• _Textauszug_:

2.1 Das petrarkistische Liebesmodell

Der Petrarkismus, der in der Literatur Deutschlands im Barock im 17. Jahrhundert sehr beliebt war (später auch europaweit), geht auf den aus dem 13. Jahrhundert stammenden Italiener Francesco Petrarca und seinem Werk, dem „Canzoniere“, zurück. Zunächst verbreitete sich der Petrarkismus in Deutschland jedoch nur durch Übersetzungen und Nachdichtungen (z. B. von Martin Opitz), später dann auch durch eigene Beiträge (z. B. von Christian Hoffmann von Hoffmannswaldau und Paul Fleming).[4] Die Erfüllung der Liebe fehlt generell beim minnesangähnlichen Petrarkismus, womit diese Liebeskonzeption gerade der von Goethe, dem romantischen Liebesmodell und der Anakreontik (welche unten genannt werden) direkt entgegensteht.[5] Die Liebe in Petrarcas „Canzoniere“ ist stattdessen von dunklen Schatten umgeben:[6] Erst ist der stets männliche Sprecher von seiner Geliebten im Leben getrennt, da sie verheiratet und somit unerreichbar ist, schließlich trennt sie der Tod – Petrarca ist Humanist und somit von einer transzendentales Liebeskonzeption (wie etwa bei Novalis), bei der sich die Liebe im Jenseits erfüllen kann, entfernt.[7] Windfuhr nennt diese Liebe oxymorisch, „ein dauerndes Schwanken zwischen der Süße und Bitterkeit des Liebeszustandes“.[8] Die innere Haltung des Sprechers ist zutiefst gespalten zwischen sinnlichem Begehren und distanzierter Verehrung und er schwankt zwischen Verfallenheit und Sehnsucht nach Befreiung.[9] Erotische Situationen werden metaphorisch als Liebeskrieg dargestellt, in Form von Belagerung, Verwundung oder Gefangenschaft.[10] Vorherrschend in dieser „bittersüßen Schmerzensliebe“[11] ist dabei der Ton der Klage, träumerischer Resignation, Melancholie und unstillbarer Sehnsucht.[12]

Das Liebesmodell von Petrarca wurde im Petrarkismus zu einem System ausgebaut, das aus formelhaften, verkürzten Einzelmotiven und Stilmitteln besteht. Die seelische Gespaltenheit Petrarcas vor einem beziehungsreichen Hintergrund ließ sich natürlich nicht nachahmen, so aber die stereotypen Situationen und Formeln.[13] Jeder Petrarkist hat natürlich seine eigene Art, mit den Elementen des „Canzoniere“ umzugehen; bestimmte Elemente, die er aufnimmt und weiterentwickelt, neue Elemente, die er hinzunimmt, was auch eine Parodie einschließt, dem Antipetrarkismus[14]. So ist eine Liebeskonzeption entstanden, die natürlich über die von Petrarca hinausgeht.[15] Auf jeden Fall handelt es sich um eine „artistische Formelhaftigkeit“[16], wie es auch bei der Anakreontik der Fall ist.

• _Gestellte Aufgabe 1_:
Können Sie aus dem Text über das petrarkistische Liebesmodell die Stelle wortgetreu wiederholen, die bei „Das Liebesmodell von“ beginnt und bei „der Fall ist.“ endet?
• _Gestellte Aufgabe 2_:
Wie geht der Text über das petrarkistische Liebesmodell nach seinem letzten Satz weiter? Setzen Sie ihn fort.

• _Entnommenes Material_:
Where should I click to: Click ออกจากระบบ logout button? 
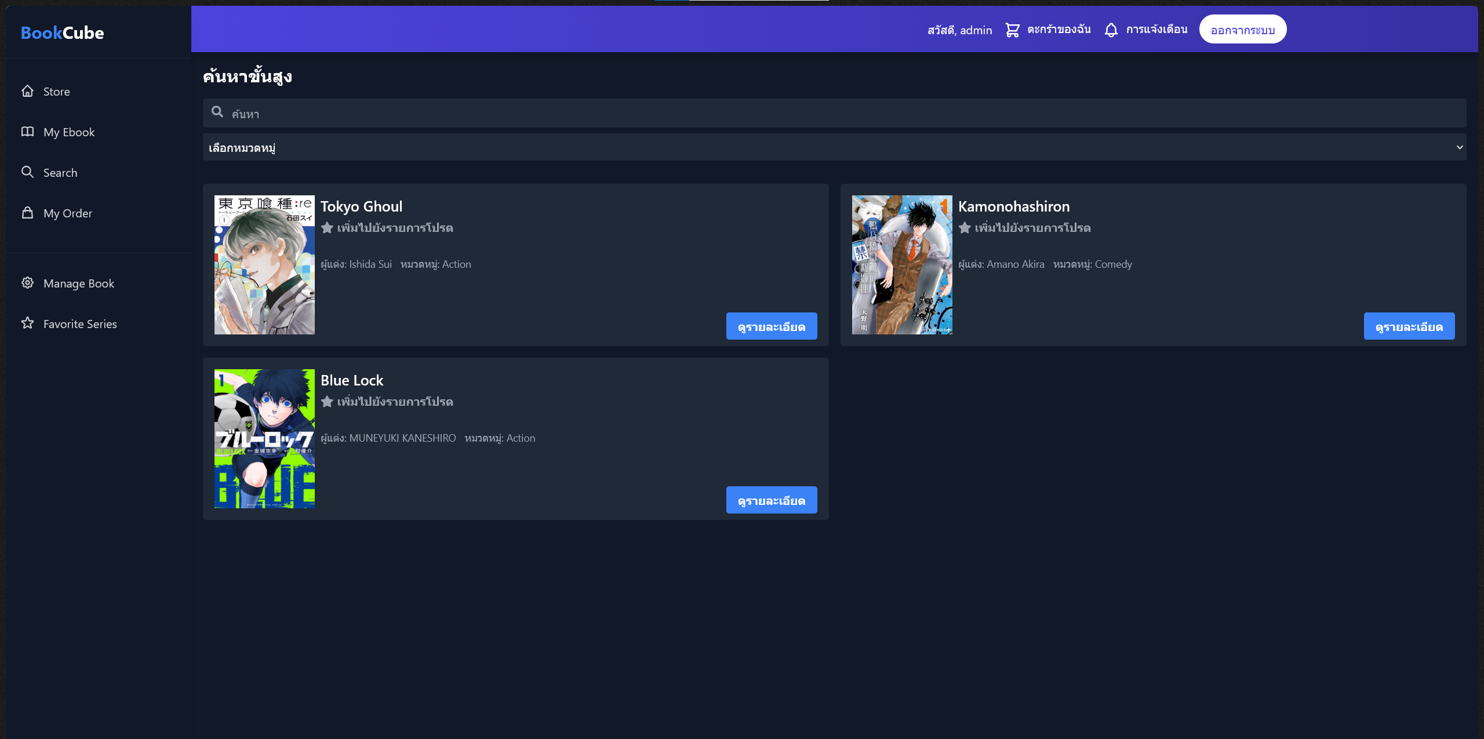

...

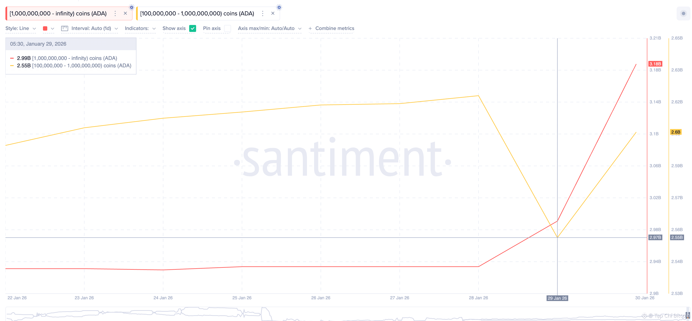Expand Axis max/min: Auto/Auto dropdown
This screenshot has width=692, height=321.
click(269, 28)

* * *

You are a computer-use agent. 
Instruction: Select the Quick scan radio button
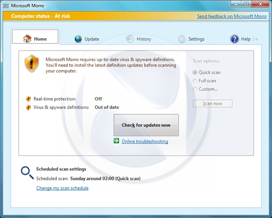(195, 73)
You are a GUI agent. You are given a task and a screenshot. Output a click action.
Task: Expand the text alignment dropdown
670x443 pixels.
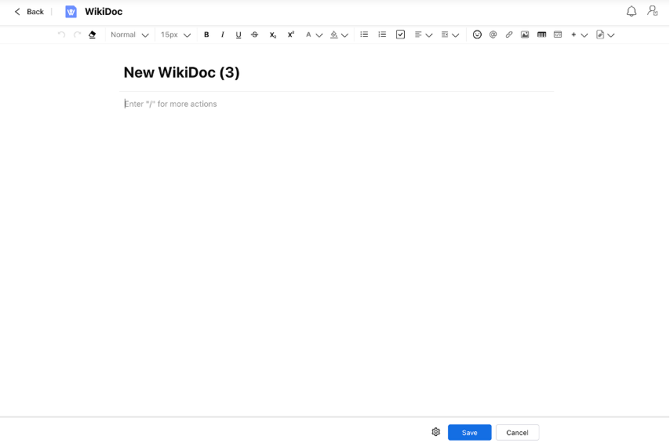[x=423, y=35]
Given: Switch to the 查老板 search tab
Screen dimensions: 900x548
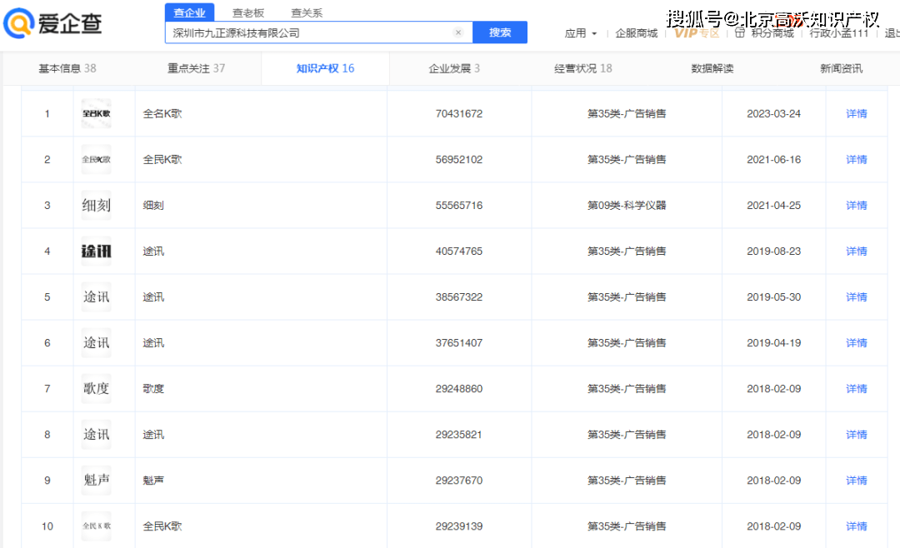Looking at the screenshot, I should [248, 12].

• _Endergebnis 1_:
Das Liebesmodell von Petrarca wurde im Petrarkismus zu einem System ausgebaut, das aus formelhaften, verkürzten Einzelmotiven und Stilmitteln besteht. Die seelische Gespaltenheit Petrarcas vor einem beziehungsreichen Hintergrund ließ sich natürlich nicht nachahmen, so aber die stereotypen Situationen und Formeln.[13] Jeder Petrarkist hat natürlich seine eigene Art, mit den Elementen des „Canzoniere“ umzugehen; bestimmte Elemente, die er aufnimmt und weiterentwickelt, neue Elemente, die er hinzunimmt, was auch eine Parodie einschließt, dem Antipetrarkismus[14]. So ist eine Liebeskonzeption entstanden, die natürlich über die von Petrarca hinausgeht.[15] Auf jeden Fall handelt es sich um eine „artistische Formelhaftigkeit“[16], wie es auch bei der Anakreontik der Fall ist.

• _Endergebnis 2_:
2.2 Das anakreontische Liebesmodell

Der frühgriechische Lyriker Anakreon aus Teos lebte im 6. Jahrhunderts v. Chr. und war Namensgeber der Anakreontik, die in Deutschland etwa zwischen 1740 und 1780 aufblühte. Die hier beschriebene Liebe ist heiter, sinnlich, glücklich und erfüllt.[17] Auch hier gibt es immer wiederkehrende Formeln und Motive, wie dem Dreiklang von Trunkenheit, Liebe und Gesang, sowie Vergnügen und Geselligkeit, Freude an der Natur, Personen der antiken Götterwelt, dem Kussmotiv und dem locus amoenus. Was die Formelhaftigkeit und das Wiederkehren von bestimmten Motiven innerhalb einer einheitlichen Liebeskonzeption angeht, ähnelt die Anakreontik dem Petrarkismus, nur dass letzterer wie beschrieben einen ganz entgegengesetzten Ton anschlägt.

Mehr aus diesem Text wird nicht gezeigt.